For quite some time I have known about the translation difficulties involved in the very first part of the very first verse of the Hebrew Bible; however, until I recently revisited the Hebrew I had forgotten just how complicated things are. Here are three potential translations:

In the beginning when God created the heavens and the earth, …(NRSV)

When God began to create heaven and earth… (JPS, R. Alter)

In the beginning God created the heavens and the earth. (NASB; ESV)

These three translations reflect at least different nuances for the first two, and there is a significant difference between the first two and the last one. I will group the first two together for the sake of brevity. The major difference between the first two translations and the third translation is that in the first two the verse is taken as a dependent clause, whereas in the last one it is taken as an independent clause.

One might wonder what difference this makes, but it makes a great deal of difference. The difference is whether Genesis 1.1 purports to go back to the beginning of all things (Independent clause version) or whether it only goes back to a time when God is forming the world out of an earth that is already existing “formless and void” (dependent clause version). This is not just significant for those who take Genesis 1.1 literally, which I do not. It is also significant for interpreters who want to understand ancient Israelite beliefs about Creation.
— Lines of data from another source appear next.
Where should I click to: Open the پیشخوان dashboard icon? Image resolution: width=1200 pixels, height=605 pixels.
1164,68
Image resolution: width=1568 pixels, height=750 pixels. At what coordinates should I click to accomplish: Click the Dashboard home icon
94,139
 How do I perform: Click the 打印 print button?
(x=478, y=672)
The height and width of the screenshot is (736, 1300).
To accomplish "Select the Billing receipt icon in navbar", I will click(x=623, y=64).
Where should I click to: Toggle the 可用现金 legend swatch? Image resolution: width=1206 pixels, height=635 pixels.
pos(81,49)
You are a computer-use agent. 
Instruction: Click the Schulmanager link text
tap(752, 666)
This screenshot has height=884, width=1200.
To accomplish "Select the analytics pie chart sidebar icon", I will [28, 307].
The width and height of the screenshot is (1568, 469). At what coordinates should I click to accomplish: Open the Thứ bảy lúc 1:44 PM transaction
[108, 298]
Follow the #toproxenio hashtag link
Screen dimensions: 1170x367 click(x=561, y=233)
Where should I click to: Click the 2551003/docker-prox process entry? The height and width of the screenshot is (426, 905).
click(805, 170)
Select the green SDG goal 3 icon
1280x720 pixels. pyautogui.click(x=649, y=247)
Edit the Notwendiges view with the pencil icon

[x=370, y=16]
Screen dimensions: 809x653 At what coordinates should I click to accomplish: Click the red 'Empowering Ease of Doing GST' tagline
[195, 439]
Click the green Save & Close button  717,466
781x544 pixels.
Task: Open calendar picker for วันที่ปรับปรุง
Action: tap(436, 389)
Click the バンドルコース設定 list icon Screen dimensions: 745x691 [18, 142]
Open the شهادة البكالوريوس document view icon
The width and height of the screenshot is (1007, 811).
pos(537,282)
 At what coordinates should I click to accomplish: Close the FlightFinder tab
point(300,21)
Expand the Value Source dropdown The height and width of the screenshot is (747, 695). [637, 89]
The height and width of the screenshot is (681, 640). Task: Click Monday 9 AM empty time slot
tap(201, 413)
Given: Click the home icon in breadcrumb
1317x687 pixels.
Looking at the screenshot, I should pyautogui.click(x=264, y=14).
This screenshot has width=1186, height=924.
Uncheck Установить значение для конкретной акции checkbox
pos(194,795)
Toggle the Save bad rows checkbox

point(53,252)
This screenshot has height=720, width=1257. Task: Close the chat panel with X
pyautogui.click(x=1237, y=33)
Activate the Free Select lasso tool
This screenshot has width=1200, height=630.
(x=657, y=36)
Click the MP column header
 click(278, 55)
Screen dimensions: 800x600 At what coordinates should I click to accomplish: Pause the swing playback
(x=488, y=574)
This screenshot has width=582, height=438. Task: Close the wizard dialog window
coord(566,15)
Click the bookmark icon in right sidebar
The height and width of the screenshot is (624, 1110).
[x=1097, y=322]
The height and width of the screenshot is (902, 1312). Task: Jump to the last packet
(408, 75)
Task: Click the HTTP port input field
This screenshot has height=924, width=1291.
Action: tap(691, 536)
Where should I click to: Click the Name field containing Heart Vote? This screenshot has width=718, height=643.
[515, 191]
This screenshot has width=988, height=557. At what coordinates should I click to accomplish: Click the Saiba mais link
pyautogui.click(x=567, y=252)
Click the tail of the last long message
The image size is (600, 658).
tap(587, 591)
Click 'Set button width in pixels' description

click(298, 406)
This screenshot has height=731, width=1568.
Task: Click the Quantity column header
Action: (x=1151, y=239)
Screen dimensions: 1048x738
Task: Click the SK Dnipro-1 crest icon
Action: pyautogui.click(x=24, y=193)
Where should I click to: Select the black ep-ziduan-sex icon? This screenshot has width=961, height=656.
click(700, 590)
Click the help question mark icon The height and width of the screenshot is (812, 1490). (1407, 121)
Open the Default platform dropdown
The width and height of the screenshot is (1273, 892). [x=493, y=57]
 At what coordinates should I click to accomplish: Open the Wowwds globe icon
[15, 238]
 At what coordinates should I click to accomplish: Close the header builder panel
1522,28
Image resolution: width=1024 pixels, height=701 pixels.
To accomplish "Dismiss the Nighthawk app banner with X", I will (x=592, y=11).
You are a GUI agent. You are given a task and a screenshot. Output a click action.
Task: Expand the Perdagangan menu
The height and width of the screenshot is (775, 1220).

It would not be possible to solve this translation difficulty here because it seems that there is no consensus at this time. The NRSV actually gives a note for all three translation possibilities in the electronic version that I have. This example does, however, point out the importance of comparing translations when one is studying the Hebrew Bible, unless perhaps the reader has a good command of Hebrew. Comparing translations can clue one in to where there are difficulties in the Hebrew text and promote moderation when one is speaking about these texts.

1 Comment

  • Hi,

    You mention translation difficulty and comparing translations, but I don’t think you are actually addressing these issues here. In fact, you are comparing interpretations, not translations as such. Should you want to compare translations, than I would suggest to compare a Dutch or German version to an English version.

    All the English Bibles are more or less similar in their translations: they use similar words like create and begin(ning). Where they differ is in theology: how the translator(s) wanted to render the text is what determined the order in which they have put the words. Translators have pre-conceived notions about what the text means, and they translate (i.e. render) accordingly.

    You for instance, say that you do not take Genesis 1.1 literally. I, on the other hand, do. Now were we to be given the same Hebrew text, and the same English dictionary (determining the vocabulary we can use), we would nevertheless arrive at different renderings.

    It’s theology, not translation, which determines the differences in the English texts we read. When you propose that your website is to help ordinary people understand the Old Testament, I think it is important to be precise in your messages. After all, the same Bible makes it clear that its teachers carry a heavy responsibilty.

    You are right, of course, in stressing the importance of comparing English versions to the original Hebrew.